Data entries ->
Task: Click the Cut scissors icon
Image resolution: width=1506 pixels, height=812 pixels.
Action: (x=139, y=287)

==

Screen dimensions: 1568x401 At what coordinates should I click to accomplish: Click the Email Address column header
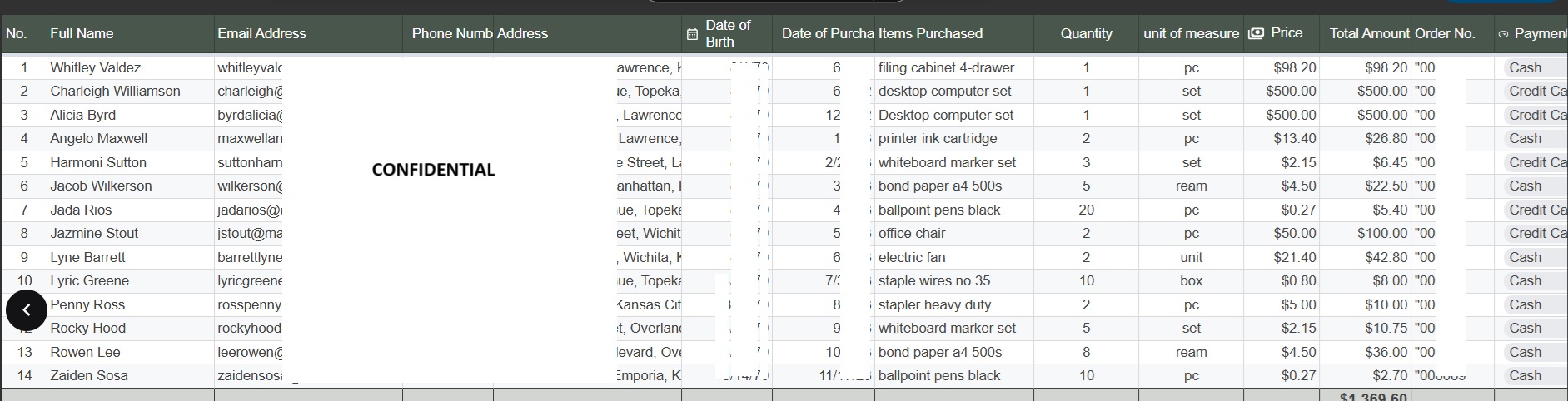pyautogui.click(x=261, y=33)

Your objective ->
Please repeat the records verbatim from the line with "Screen dimensions: 1568x401" up to and including the line with "pyautogui.click(x=261, y=33)". Leave the pictures out.

Answer to this exercise ->
Screen dimensions: 1568x401 At what coordinates should I click to accomplish: Click the Email Address column header
pyautogui.click(x=261, y=33)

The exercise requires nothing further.